References [2] and [7] explicitly mention 'Linking of ATMs across India' and list NPCI/National Financial Switch as the retail payment operator involved.

High-yield for UPSC: payments infrastructure (NPCI, NFS, UPI, IMPS) is central to modern banking topics and questions on financial inclusion/digital payments. Knowing which agency handles ATM switching vs. other payment rails prevents confusion in policy or institutional identification questions.

📚 Reading List :
  • Indian Economy, Vivek Singh (7th ed. 2023-24) > Chapter 2: Money and Banking- Part I > 10.Oversight of payment and settlement systems > p. 71
  • Indian Economy, Vivek Singh (7th ed. 2023-24) > Chapter 2: Money and Banking- Part I > 10.Oversight of payment and settlement systems > p. 70
🔗 Anchor: "Does the National Securities Depository Limited (NSDL) link all ATMs in India?"
📌 Adjacent topic to master
S2
👉 Distinguishing payment-system operators from securities depositories
💡 The insight

Evidence shows NSDL is a securities depository ([1]) while NPCI/NFS handle ATM linking and retail payment systems ([2], [7]); they are separate institutional roles.

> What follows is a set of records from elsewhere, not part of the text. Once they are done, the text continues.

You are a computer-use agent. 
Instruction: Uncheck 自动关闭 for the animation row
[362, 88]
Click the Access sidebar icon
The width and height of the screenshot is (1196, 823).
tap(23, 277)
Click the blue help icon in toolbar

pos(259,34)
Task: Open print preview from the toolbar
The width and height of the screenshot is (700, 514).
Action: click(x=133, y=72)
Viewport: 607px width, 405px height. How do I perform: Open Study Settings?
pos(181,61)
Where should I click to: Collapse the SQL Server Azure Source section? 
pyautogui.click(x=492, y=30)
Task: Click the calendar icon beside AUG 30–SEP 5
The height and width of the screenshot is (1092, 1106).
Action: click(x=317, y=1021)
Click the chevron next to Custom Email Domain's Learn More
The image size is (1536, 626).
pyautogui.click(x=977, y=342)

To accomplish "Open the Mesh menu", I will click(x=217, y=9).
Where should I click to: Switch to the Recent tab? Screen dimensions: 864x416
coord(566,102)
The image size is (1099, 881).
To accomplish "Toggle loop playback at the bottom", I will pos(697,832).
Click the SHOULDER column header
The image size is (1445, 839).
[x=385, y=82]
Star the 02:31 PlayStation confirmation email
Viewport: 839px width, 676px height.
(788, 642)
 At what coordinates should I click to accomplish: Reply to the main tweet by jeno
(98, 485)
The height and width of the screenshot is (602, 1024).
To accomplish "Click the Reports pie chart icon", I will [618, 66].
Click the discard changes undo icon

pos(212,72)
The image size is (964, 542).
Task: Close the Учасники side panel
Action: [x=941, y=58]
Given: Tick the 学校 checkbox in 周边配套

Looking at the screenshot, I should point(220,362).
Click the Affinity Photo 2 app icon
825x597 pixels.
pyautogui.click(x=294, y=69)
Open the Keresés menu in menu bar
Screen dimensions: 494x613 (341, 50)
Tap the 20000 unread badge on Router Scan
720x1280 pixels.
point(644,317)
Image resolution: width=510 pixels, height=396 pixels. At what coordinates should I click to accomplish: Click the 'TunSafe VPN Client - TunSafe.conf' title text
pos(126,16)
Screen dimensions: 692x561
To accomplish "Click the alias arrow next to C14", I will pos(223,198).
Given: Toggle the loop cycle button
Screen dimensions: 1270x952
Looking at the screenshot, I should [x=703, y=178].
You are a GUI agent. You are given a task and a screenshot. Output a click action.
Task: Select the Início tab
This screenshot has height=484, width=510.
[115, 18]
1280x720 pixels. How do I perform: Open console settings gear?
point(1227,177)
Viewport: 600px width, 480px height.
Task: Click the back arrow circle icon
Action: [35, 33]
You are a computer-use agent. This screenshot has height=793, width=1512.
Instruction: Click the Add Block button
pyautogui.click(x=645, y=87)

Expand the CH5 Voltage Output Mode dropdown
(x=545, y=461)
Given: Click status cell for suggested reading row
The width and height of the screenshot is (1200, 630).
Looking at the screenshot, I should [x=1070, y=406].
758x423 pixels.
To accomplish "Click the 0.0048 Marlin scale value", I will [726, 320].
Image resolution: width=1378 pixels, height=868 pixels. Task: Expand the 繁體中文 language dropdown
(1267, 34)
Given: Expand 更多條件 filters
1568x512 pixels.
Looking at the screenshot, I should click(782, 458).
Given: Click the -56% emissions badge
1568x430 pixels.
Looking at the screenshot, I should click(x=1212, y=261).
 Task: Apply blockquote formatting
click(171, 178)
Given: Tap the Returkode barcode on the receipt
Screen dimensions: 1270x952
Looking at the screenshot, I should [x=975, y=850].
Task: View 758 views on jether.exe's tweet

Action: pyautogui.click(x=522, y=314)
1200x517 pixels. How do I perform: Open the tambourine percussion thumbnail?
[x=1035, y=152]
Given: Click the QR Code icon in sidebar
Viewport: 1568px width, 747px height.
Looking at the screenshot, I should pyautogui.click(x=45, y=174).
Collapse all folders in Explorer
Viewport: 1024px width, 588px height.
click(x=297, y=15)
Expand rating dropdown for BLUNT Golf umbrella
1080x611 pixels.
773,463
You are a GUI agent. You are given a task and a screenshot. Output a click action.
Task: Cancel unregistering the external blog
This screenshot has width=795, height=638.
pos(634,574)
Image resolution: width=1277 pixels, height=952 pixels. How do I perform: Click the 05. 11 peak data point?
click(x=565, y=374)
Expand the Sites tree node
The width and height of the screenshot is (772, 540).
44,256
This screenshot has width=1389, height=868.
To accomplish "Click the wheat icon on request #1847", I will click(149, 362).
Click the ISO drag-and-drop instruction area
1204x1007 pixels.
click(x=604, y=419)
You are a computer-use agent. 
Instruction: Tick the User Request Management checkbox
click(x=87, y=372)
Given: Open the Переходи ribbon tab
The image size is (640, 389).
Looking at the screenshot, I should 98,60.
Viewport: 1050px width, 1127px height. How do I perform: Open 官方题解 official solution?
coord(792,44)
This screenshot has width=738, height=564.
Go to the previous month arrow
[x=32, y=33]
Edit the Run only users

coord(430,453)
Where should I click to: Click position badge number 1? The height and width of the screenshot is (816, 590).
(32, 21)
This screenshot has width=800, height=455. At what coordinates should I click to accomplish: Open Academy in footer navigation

High-yield: many UPSC questions test candidates' ability to correctly map functions to institutions (e.g., who manages depositories vs. who runs payment networks). Mastery reduces errors in governance/finance questions and aids integrated answers on financial architecture and regulation.

📚 Reading List :
  • Indian Economy, Nitin Singhania .(ed 2nd 2021-22) > Chapter 9: Agriculture > IMPORTANT TERMS RELATED TO STOCK MARKET > p. 277
  • Indian Economy, Vivek Singh (7th ed. 2023-24) > Chapter 2: Money and Banking- Part I > 10.Oversight of payment and settlement systems > p. 71
  • Indian Economy, Vivek Singh (7th ed. 2023-24) > Chapter 2: Money and Banking- Part I > 10.Oversight of payment and settlement systems > p. 70
🔗 Anchor: "Does the National Securities Depository Limited (NSDL) link all ATMs in India?"
📌 Adjacent topic to master
S3
👉 NPCI's role as umbrella retail payments operator
💡 The insight

Several references identify NPCI as the authorized non‑bank operator for retail payment systems (UPI, RuPay, NFS), showing its central role in payment infrastructure.

High‑yield for UPSC: questions often ask about institutional roles in payment systems and financial inclusion. Understanding NPCI's mandate links to RBI regulation, card schemes, and digital payments topics — useful for static and contemporary policy questions.

📚 Reading List :
  • Indian Economy, Nitin Singhania .(ed 2nd 2021-22) > Chapter 7: Money and Banking > National Payments Corporation of India > p. 192
  • Indian Economy, Vivek Singh (7th ed. 2023-24) > Chapter 2: Money and Banking- Part I > 10.Oversight of payment and settlement systems > p. 70
  • Indian Economy, Vivek Singh (7th ed. 2023-24) > Chapter 2: Money and Banking- Part I > 10.Oversight of payment and settlement systems > p. 71
🔗 Anchor: "Does the National Payments Corporation of India (NPCI) link all ATMs in India?"
🌑 The Hidden Trap

The 'National Financial Switch' (NFS) is the specific network linking ATMs, originally set up by IDRBT and later taken over by NPCI. A future question might ask about the 'Payment and Settlement Systems Act, 2007' (the legal backing) or the ownership structure of NPCI (it is NOT a PSU, but an initiative of RBI & IBA).

⚡ Elimination Cheat Code

Use 'Name-Function' Logic:
1. NSDL has 'Securities' in its name -> Stock Market (Eliminate).
2. IBA is an 'Association' -> A lobby/union group, they don't run technical server farms (Eliminate).
3. RBI is the 'Regulator' -> They sit in the ivory tower making rules; they rarely operate retail-level switches (too much volume).
4. NPCI ('Corporation') implies an operational entity -> Best fit.

🔗 Mains Connection

Mains GS-3 (Financial Inclusion): ATM interoperability is a critical component of 'Last Mile Connectivity.' Linking ATMs allows a migrant worker with a SBI card to withdraw cash from a PNB machine in a remote village, directly supporting the Jan Dhan-Aadhaar-Mobile (JAM) trinity goals.